I mean really, how does that make you feel?!?
It makes me feel like cowering, and a little ashamed, and all around baaaad. Not what we’re going for with gratitude practice. Not at all.

And yet, gratitude is so miraculous!
A phrase I love so much is this: There’s room for it all.
What a relief to grow beyond the idea that I have two choices: I can feel stressed or grateful. Period.
I can feel complainy about something in my life, or I can feel grateful.
I can feel heartbroken about shootings and refugees and climate change and politics, or I can just snap out of it and feel grateful.
There is so much more room than what is offered by this little trap of binary thinking.
This or that.
Snap out of it! You should be grateful! Um, no. Just no. Such an impoverished approach to being human.
We all know about the research indicating how gratefulness can improve your health, your mental state, your relationships, your life in general.
But you can also improve your bitchiness and your inner critic’s territory in your life if you let him or her drive your gratitude practice.
So please, let’s not do that, ok?
I’m opening registration for my annual Embody Gratitude Project today and I’m so excited about it, once again. I love this class so much. It’s so wonderful to turn the dial up on gratitude, even a little bit. But we won’t be approaching it Polyanna style, or Wicked Witch of the West Gratitude-Dominatrix style either.
It’s a simple and spacious class, with a weekly invitation to a specific gratitude practice, a little shot of gratitude-espresso (which often comes in the form of a poem I love) and a chance to review at the end of the week.
That’s it.
5 weeks swimming in gratitude practices can have a surprisingly powerful impact. You can read here what some of last year’s participants had to say. I hope you will! They’re inspiring.
As you probably know if you’ve read this newsletter for any length of time, I’m a fan of the writer Mary Oliver. And completely aside from analyzing her merits as a poet, I want to stand on the mountaintop and praise her quality of attention, her eyes which are so ready to see beauty, to experience awe at ordinary miracles.

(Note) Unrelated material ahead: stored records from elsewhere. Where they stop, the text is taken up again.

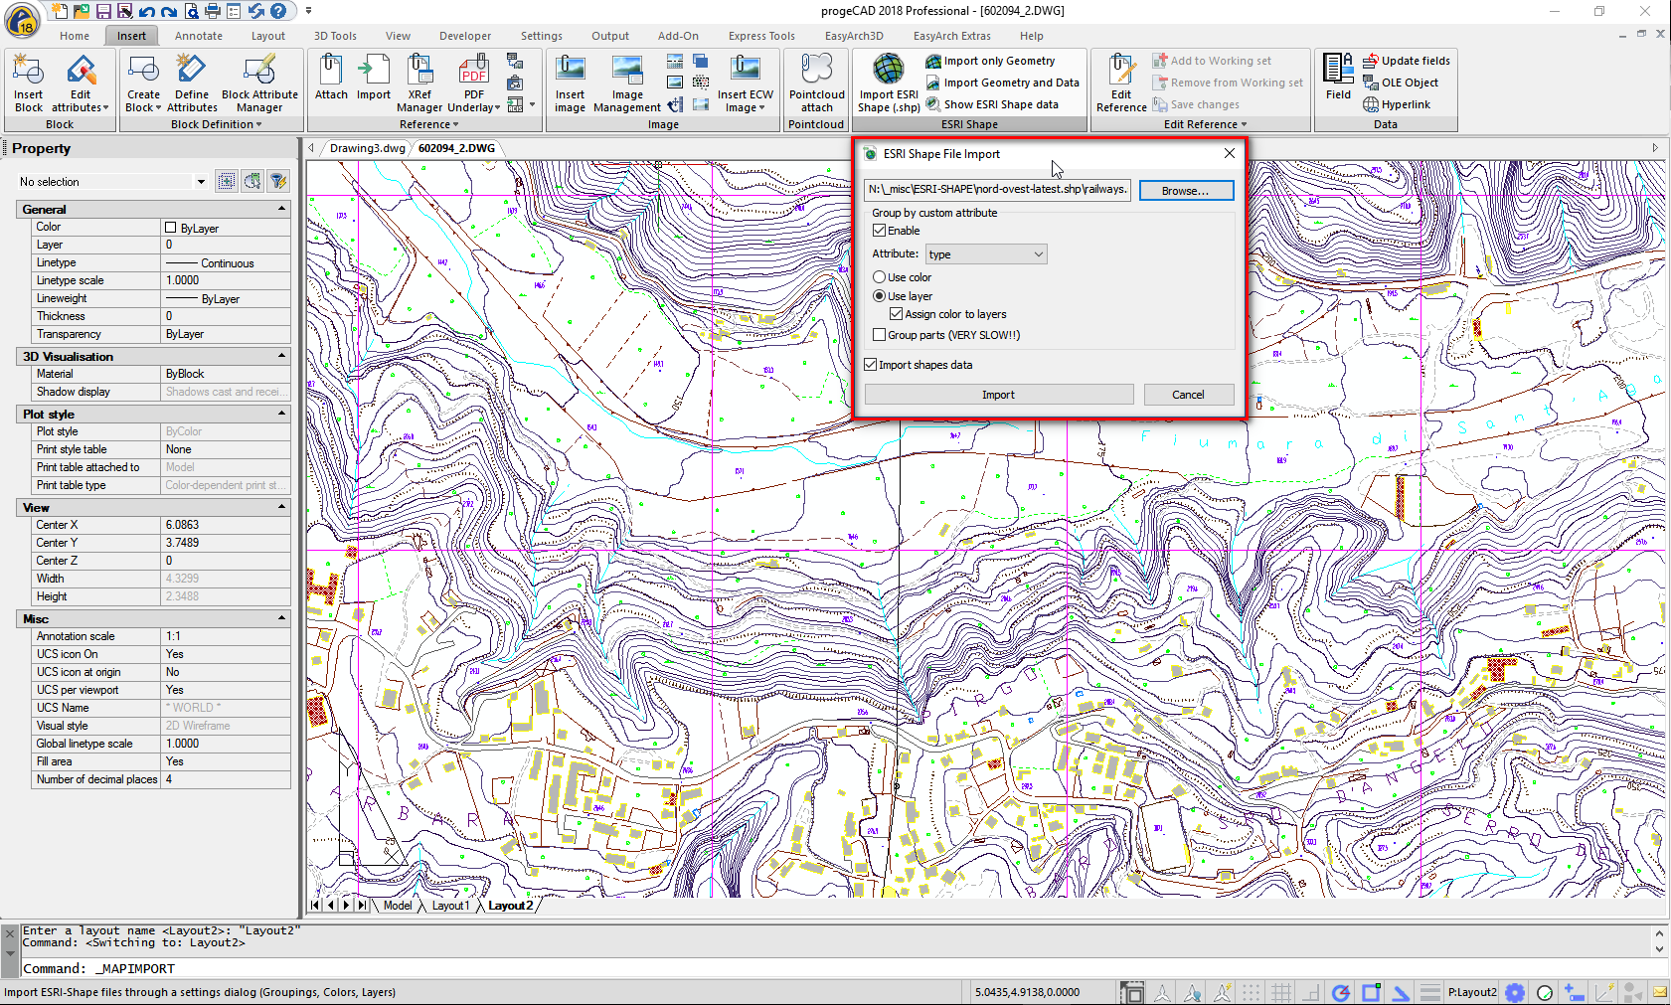Image resolution: width=1671 pixels, height=1005 pixels.
Task: Uncheck the Enable checkbox in import dialog
Action: point(880,231)
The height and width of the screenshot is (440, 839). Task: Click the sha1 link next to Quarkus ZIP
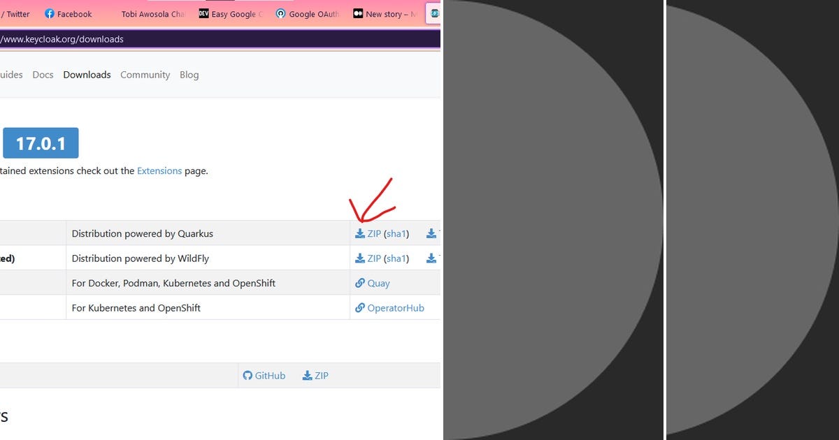[397, 233]
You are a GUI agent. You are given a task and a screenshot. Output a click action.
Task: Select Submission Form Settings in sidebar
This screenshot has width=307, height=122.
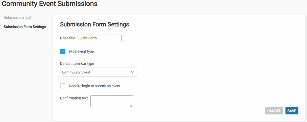(25, 27)
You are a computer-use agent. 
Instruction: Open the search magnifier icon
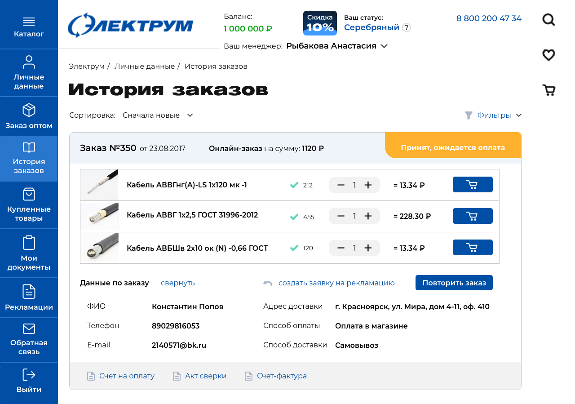pos(548,20)
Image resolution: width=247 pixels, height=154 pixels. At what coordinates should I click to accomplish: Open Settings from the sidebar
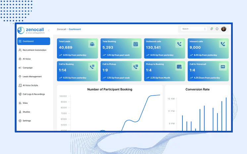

I remember years ago when a friend gave us our first Mary Oliver book – her collected poems – and I thought, “Wow, she and I could walk down the same street, but she is having such an amazing experience!” I wanted to learn how to do that.
Mary Oliver shows me how to grow my capacity to pay attention to the world in the most life-giving ways. Gratitude practices help me live like that regularly.

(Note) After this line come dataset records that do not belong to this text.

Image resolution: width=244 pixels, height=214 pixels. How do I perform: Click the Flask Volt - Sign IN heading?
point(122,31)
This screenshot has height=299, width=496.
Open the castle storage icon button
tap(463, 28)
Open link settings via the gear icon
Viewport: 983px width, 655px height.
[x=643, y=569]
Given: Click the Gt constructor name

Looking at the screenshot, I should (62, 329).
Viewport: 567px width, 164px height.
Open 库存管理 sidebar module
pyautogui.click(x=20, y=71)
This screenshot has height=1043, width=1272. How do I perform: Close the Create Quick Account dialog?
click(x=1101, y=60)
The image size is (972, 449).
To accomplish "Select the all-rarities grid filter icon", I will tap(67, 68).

wind sculpture garden in Santa Fe
I’d love to invite you to join me for my 3rd annual Embody Gratitude Project.
We start on the Monday of Halloween and go through the week of Thanksgiving in the US. These practices are such a boon to wellness, to our relationships, to allowing ourselves to be awed by this temporary life, in the midst of our challenging, beautiful, heartbreaking, miraculous world.
Know this: I will never ever tell you “YOU SHOULD BE GRATEFUL!” Never. And I’ll encourage you skip saying that to yourself.
It’s a brutal world sometimes. Amazing loved ones lost in the fog of dementia. Relationships ending or struggling big time. Financial stress. People dying. Health crises. The US presidential election! Dreams that didn’t work out. Watching our loved ones suffer. Feeling ourselves aging. Let’s not pretend its a cake walk! But let’s also not pretend that there are not abundant miracles of kindness and beauty and goodness all around. It’s easy to miss that. Especially if you watch the news more than you cultivate gratitude.
Feeling sad about a loss? Perhaps, instead of wielding the instruction, “YOU SHOULD BE GRATEFUL!” you might begin with this:
- feel the ground supporting you
- place a hand over your tender heart
- offer warmth and welcoming to what is true in your experience right now, even if some part of you thinks it should be different
- perhaps say something like this line from Vietnamese Zen Buddhist teacher Thich Nhat Hanh: “Darling, I care about your suffering.” Say it to yourself, and mean it.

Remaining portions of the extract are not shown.